[Data under study]
========================================================================

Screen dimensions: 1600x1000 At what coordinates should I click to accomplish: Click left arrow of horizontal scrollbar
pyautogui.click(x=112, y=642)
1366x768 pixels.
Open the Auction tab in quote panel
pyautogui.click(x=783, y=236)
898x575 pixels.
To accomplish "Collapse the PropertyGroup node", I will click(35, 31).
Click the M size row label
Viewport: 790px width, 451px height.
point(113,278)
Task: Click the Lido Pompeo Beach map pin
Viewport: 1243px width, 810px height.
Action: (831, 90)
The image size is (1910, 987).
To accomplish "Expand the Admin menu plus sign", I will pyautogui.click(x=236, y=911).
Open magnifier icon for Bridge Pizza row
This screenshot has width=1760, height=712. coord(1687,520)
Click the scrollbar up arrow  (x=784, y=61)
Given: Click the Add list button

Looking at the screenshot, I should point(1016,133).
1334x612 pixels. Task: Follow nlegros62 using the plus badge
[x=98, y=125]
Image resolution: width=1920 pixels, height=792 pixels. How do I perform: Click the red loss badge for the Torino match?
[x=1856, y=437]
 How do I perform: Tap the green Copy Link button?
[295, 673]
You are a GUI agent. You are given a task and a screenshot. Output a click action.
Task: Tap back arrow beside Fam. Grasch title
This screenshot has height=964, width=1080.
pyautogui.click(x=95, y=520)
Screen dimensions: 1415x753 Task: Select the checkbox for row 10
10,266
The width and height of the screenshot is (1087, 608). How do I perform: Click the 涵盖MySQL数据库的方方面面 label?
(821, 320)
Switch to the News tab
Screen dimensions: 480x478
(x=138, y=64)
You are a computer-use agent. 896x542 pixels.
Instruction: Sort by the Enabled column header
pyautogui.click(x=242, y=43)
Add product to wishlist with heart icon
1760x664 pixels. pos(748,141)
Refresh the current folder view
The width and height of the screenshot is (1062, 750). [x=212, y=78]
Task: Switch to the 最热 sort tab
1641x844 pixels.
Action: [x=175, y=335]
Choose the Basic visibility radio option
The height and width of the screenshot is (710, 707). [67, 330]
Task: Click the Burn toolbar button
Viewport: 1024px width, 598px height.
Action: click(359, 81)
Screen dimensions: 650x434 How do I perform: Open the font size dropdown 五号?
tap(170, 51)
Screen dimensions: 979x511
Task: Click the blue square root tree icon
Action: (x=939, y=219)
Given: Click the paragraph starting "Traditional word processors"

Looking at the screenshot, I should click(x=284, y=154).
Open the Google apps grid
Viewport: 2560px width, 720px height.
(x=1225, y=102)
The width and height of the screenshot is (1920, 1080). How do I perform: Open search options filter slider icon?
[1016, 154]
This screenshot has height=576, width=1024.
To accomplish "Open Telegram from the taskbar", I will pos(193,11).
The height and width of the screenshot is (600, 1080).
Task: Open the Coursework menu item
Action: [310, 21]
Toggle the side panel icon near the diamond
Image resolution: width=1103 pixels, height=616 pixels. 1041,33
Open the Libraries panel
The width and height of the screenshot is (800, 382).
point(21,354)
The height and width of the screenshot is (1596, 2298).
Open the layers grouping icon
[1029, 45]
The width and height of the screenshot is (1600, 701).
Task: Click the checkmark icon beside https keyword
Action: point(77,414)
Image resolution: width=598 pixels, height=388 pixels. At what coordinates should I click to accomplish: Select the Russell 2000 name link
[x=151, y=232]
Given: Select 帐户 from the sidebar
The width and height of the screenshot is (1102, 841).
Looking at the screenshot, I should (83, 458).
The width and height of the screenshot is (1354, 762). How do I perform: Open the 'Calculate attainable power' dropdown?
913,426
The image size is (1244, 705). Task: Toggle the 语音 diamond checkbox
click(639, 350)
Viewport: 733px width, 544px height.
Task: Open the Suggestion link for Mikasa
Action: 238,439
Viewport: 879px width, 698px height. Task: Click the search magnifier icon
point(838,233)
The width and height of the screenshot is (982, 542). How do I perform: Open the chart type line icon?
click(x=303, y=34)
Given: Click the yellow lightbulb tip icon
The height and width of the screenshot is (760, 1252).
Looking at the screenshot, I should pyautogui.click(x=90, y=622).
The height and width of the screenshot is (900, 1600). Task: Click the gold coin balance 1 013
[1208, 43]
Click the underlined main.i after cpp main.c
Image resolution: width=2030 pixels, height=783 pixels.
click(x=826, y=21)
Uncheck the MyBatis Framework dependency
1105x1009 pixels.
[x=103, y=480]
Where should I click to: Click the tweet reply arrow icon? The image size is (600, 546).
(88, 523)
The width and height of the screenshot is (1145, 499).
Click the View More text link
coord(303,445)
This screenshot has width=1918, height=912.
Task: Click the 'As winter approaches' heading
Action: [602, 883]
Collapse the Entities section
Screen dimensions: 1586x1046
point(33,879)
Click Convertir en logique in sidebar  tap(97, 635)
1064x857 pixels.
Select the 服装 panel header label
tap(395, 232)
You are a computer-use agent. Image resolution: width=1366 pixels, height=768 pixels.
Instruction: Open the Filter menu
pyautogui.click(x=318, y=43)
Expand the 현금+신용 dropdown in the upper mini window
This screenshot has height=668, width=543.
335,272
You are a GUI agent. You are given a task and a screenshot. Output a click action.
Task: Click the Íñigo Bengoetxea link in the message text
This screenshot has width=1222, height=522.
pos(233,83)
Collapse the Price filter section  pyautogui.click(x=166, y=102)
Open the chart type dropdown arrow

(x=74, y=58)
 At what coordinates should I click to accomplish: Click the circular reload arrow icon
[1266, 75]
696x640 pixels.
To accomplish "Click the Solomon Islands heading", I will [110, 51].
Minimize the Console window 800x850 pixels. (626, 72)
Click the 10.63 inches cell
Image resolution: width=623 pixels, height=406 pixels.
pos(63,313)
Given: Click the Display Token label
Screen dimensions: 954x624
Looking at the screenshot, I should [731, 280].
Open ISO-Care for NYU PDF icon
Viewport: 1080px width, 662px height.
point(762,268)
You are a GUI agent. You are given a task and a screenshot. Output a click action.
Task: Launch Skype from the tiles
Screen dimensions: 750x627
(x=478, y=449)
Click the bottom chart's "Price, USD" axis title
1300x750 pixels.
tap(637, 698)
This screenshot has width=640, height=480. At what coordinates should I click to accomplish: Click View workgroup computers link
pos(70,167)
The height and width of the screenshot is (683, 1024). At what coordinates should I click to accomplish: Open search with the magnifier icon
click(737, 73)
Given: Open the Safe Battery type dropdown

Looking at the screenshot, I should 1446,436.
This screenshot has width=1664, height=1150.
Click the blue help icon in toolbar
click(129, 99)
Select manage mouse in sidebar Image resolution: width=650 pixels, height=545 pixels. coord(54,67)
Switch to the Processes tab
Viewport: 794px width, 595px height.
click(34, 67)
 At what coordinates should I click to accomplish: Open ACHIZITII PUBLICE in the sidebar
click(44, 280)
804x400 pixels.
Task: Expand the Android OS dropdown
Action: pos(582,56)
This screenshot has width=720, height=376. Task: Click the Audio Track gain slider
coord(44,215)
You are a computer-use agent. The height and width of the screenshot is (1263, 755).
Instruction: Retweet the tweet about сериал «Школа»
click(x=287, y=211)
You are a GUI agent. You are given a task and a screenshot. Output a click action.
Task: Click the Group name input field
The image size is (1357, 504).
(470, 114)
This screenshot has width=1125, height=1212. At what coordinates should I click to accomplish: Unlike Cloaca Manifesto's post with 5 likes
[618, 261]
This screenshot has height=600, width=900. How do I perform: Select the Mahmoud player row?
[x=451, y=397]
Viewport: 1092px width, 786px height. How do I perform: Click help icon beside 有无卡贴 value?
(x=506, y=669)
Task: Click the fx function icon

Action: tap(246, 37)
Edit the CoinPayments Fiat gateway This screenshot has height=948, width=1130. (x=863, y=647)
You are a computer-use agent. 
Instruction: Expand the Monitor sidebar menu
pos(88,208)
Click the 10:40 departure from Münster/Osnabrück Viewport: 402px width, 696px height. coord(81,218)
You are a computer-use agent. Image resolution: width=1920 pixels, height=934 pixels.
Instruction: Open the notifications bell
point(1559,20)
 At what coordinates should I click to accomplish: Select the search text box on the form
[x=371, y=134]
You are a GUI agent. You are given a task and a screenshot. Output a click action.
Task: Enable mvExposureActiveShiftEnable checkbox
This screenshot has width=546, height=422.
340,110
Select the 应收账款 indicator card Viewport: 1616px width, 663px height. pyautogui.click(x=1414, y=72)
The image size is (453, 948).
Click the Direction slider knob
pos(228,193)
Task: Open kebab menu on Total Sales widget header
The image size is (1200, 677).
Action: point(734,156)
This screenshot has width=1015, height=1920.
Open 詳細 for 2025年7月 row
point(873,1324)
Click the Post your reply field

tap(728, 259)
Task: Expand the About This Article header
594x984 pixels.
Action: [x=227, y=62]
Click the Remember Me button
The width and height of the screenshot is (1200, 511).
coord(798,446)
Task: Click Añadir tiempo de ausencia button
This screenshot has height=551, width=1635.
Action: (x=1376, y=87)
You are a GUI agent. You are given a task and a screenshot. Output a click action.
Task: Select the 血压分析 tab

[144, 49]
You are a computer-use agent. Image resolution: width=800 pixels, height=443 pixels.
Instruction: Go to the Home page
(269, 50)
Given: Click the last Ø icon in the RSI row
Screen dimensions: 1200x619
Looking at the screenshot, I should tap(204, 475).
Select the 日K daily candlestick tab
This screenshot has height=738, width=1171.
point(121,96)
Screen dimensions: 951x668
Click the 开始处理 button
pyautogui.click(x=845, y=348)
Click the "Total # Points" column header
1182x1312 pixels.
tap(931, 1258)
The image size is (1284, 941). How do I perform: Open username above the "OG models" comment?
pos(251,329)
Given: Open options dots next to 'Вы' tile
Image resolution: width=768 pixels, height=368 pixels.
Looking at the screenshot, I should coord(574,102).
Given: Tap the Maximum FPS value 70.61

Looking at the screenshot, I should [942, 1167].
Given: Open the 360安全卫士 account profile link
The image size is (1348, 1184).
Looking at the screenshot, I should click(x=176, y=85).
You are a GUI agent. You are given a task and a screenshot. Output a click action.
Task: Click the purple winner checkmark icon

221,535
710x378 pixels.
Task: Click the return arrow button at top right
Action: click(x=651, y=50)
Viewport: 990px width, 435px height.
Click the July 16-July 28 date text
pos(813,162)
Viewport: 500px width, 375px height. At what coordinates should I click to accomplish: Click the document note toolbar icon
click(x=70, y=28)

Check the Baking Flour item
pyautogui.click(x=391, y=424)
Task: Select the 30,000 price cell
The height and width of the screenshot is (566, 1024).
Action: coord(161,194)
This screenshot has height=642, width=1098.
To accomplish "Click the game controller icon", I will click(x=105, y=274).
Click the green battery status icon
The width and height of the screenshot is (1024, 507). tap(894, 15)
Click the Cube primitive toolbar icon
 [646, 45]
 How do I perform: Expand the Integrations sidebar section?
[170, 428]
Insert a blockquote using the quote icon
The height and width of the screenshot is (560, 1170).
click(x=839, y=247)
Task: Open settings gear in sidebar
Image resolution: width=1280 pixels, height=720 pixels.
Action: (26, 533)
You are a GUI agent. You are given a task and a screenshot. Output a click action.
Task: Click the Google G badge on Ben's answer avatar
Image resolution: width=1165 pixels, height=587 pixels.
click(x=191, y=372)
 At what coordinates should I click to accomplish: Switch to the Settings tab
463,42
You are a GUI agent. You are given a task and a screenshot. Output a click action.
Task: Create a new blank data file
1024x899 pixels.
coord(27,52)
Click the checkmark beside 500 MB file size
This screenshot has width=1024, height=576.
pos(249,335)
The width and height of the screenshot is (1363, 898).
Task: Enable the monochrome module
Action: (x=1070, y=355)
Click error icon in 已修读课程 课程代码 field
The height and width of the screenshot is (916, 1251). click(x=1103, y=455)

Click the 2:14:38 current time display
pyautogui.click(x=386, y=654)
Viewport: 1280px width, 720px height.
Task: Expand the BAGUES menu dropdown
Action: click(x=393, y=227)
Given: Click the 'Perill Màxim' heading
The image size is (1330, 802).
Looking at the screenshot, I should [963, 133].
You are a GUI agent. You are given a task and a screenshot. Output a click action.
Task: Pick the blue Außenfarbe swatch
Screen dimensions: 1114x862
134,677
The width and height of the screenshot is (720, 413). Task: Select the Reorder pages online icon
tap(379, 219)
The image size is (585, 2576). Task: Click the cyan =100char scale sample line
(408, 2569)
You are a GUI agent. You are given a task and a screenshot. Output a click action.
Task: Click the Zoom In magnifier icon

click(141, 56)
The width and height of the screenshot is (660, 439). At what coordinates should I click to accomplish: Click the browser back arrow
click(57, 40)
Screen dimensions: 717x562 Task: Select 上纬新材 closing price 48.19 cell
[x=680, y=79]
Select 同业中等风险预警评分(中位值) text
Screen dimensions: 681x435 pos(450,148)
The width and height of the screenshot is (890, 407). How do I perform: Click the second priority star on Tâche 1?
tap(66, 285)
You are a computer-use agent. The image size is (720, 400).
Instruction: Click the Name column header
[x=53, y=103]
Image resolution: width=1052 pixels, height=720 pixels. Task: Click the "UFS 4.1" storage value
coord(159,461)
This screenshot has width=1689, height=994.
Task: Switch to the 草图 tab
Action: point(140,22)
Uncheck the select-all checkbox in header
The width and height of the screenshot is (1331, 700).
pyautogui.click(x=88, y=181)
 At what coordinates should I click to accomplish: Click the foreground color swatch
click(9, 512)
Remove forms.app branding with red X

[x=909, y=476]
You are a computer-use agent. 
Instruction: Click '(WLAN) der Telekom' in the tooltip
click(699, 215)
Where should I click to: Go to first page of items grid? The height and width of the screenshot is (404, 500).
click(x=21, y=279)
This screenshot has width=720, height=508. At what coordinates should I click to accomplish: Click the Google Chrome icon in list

========================================================================

[The problem]
Working from the records above, write out verbatim only the lines from the line containing "The width and height of the screenshot is (1102, 841)." through the line containing "You are a computer-use agent. Image resolution: width=1366".

[Task response]
The width and height of the screenshot is (1102, 841).
Looking at the screenshot, I should (83, 458).
The width and height of the screenshot is (1354, 762). How do I perform: Open the 'Calculate attainable power' dropdown?
913,426
The image size is (1244, 705). Task: Toggle the 语音 diamond checkbox
click(639, 350)
Viewport: 733px width, 544px height.
Task: Open the Suggestion link for Mikasa
Action: 238,439
Viewport: 879px width, 698px height. Task: Click the search magnifier icon
point(838,233)
The width and height of the screenshot is (982, 542). How do I perform: Open the chart type line icon?
click(x=303, y=34)
Given: Click the yellow lightbulb tip icon
The height and width of the screenshot is (760, 1252).
Looking at the screenshot, I should pyautogui.click(x=90, y=622).
The height and width of the screenshot is (900, 1600). Task: Click the gold coin balance 1 013
[1208, 43]
Click the underlined main.i after cpp main.c
Image resolution: width=2030 pixels, height=783 pixels.
click(x=826, y=21)
Uncheck the MyBatis Framework dependency
1105x1009 pixels.
[x=103, y=480]
Where should I click to: Click the tweet reply arrow icon? The image size is (600, 546).
(88, 523)
The width and height of the screenshot is (1145, 499).
Click the View More text link
coord(303,445)
This screenshot has width=1918, height=912.
Task: Click the 'As winter approaches' heading
Action: [602, 883]
Collapse the Entities section
Screen dimensions: 1586x1046
point(33,879)
Click Convertir en logique in sidebar  tap(97, 635)
1064x857 pixels.
Select the 服装 panel header label
tap(395, 232)
You are a computer-use agent. Image resolution: width=1366 pixels, height=768 pixels.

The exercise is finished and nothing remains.